Il solito noioso video passò sullo schermo, ormai il solito da 100 anni da quel che raccontavano. Dom non lo guardò neanche, ormai lo sapeva a memoria: tutti lo conoscevano a memoria. Inoltre aveva ben altro a cui pensare: quell’anno si sarebbe offerto volontario. Aveva passato tutta la sua vita ad allenarsi per quel momento, eppure non era tranquillo, non gli andava giù l’idea di andare lì e rischiare di morire o dover uccidere per non soccombere.

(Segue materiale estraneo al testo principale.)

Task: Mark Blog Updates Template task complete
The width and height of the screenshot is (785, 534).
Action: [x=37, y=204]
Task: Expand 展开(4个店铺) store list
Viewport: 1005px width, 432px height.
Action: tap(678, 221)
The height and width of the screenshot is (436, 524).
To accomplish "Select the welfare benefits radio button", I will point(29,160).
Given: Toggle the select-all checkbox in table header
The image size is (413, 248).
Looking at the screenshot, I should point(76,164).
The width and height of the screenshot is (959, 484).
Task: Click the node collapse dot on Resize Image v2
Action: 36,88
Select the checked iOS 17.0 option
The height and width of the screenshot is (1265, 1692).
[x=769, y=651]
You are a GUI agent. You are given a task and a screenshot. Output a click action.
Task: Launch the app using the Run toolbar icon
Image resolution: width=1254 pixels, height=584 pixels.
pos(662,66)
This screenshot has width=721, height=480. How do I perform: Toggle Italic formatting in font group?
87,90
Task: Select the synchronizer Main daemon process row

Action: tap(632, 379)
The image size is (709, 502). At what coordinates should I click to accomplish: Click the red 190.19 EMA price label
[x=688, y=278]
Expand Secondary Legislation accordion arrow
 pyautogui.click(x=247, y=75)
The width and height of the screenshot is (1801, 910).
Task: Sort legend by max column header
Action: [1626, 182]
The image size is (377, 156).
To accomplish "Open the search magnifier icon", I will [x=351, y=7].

Suo fratello, dici anni prima, era riuscito a vincere, riempiendo d’orgoglio i suoi genitori. Ma, da quando era tornato, non è più lo stesso. Era cupo, sempre di cattivo umore e, soprattutto, sempre ubriaco. Non voleva fare la sua fine, avrebbe preferito morire piuttosto.
Lilly Campbell si riavvicinò al microfono e, come da manuale, terminò con “Felici Hunger Games! E possa la buona sorte essere sempre a vostro favore!”. La donna era per la prima volta la rappresentatrice del distretto uno: aveva dei lunghissimi capelli lisci, sotto rosa e sopra turchese, con una frangetta a onda. Indossava un abito turchese a pois rosa vecchio stile: il corpetto era molto aderente, in vita aveva una cintura bianca e la gonna era ampia, molto ampia. Aveva dei tacchi bianchi alti 20 cm se non di più con delle borchie fucsia sulla punta e sul tacco. Il viso era tinto di bianco, con degli occhi contornati di blu e con delle ciglia chilometriche, le labbra sempre fucsia e del fard sulle guance rosa. Era snella e, indipendentemente dai tacchi, molto alta.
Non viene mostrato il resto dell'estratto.